Look past the line dancing, and “Babylon” reminds us that a mother’s love trumps hate, and that a planetary perspective makes ideological differences seem small.
Through its canny use of a variety of songs, pop and otherwise (a call-back, I believe, to God’s fondness for CDs in “Improbable,”) "Babylon" cleverly reminds us too that we already possess a universal language.
It's called music.
Music, Plato told us, "gives soul to the universe, wings to the mind," and "flight to the imagination."
It is, in his words, a "moral law."
Perhaps music is the very terrain where listening begins anew.
Grounded in reality, and yet pointing us towards that very possibility -- that we don’t need to listen to or heed the extremes of our nature --“Babylon” is as perfect and thorough a presentation of Chris Carter philosophy as we have yet experienced.

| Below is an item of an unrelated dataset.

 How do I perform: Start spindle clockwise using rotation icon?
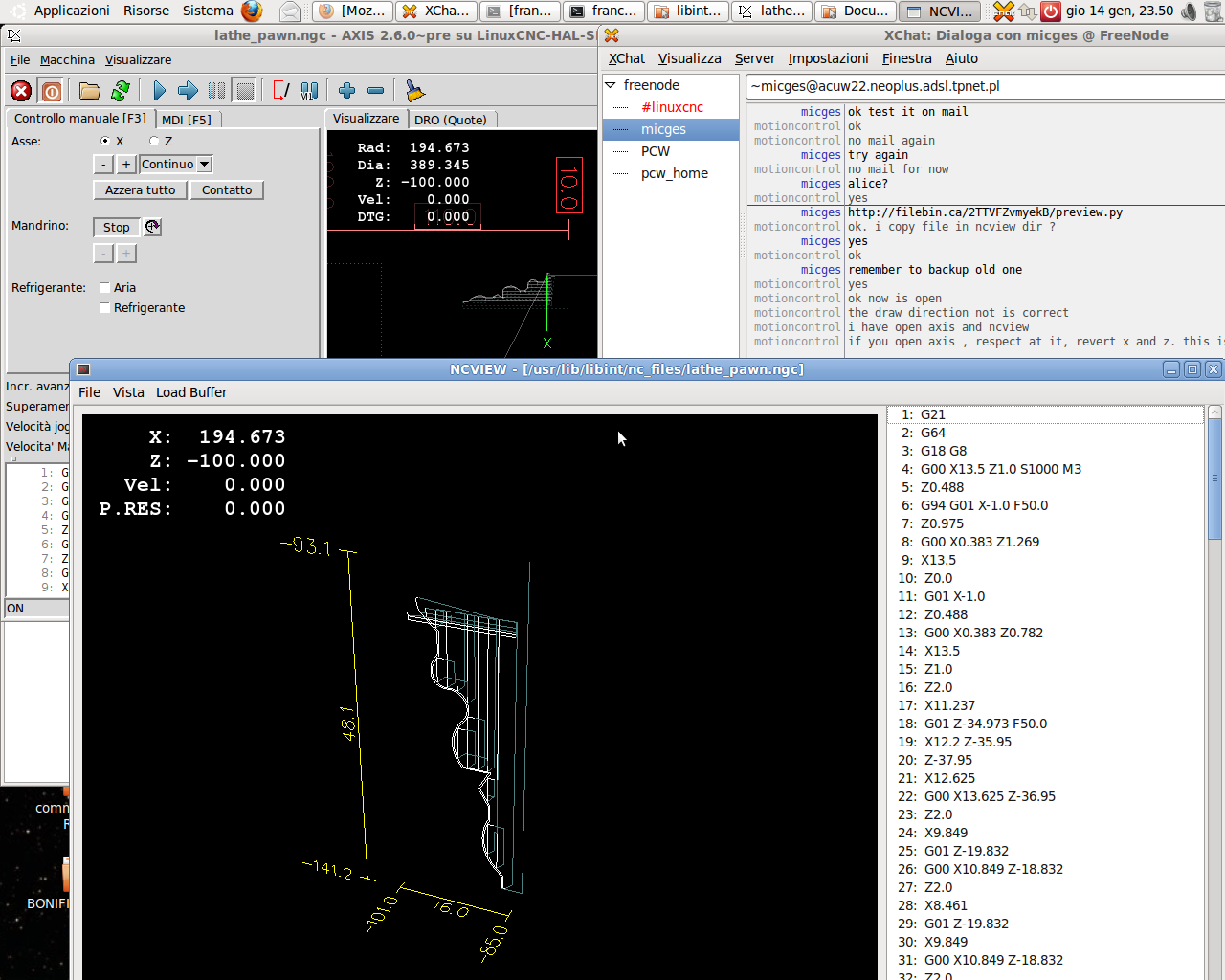coord(152,227)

I know we’re getting the season finale, “My Struggle 2,” next week, but today “Babylon” feels like the absolute zenith, the summit of the entire, 23-year The X-Files journey.
The truth is out there, but to hear it, see it and understand it, we must seek answers not just within, but outside..in those who see and understand the world differently.
Every Mulder needs to be tested by a Scully. And every Scully needs to be tested by a Mulder.
I love that Scully and Mulder punctured their bubbles of selective exposure in this episode. They've learned a lot from each other on this quarter-century journey.
The question is: can we follow their lead?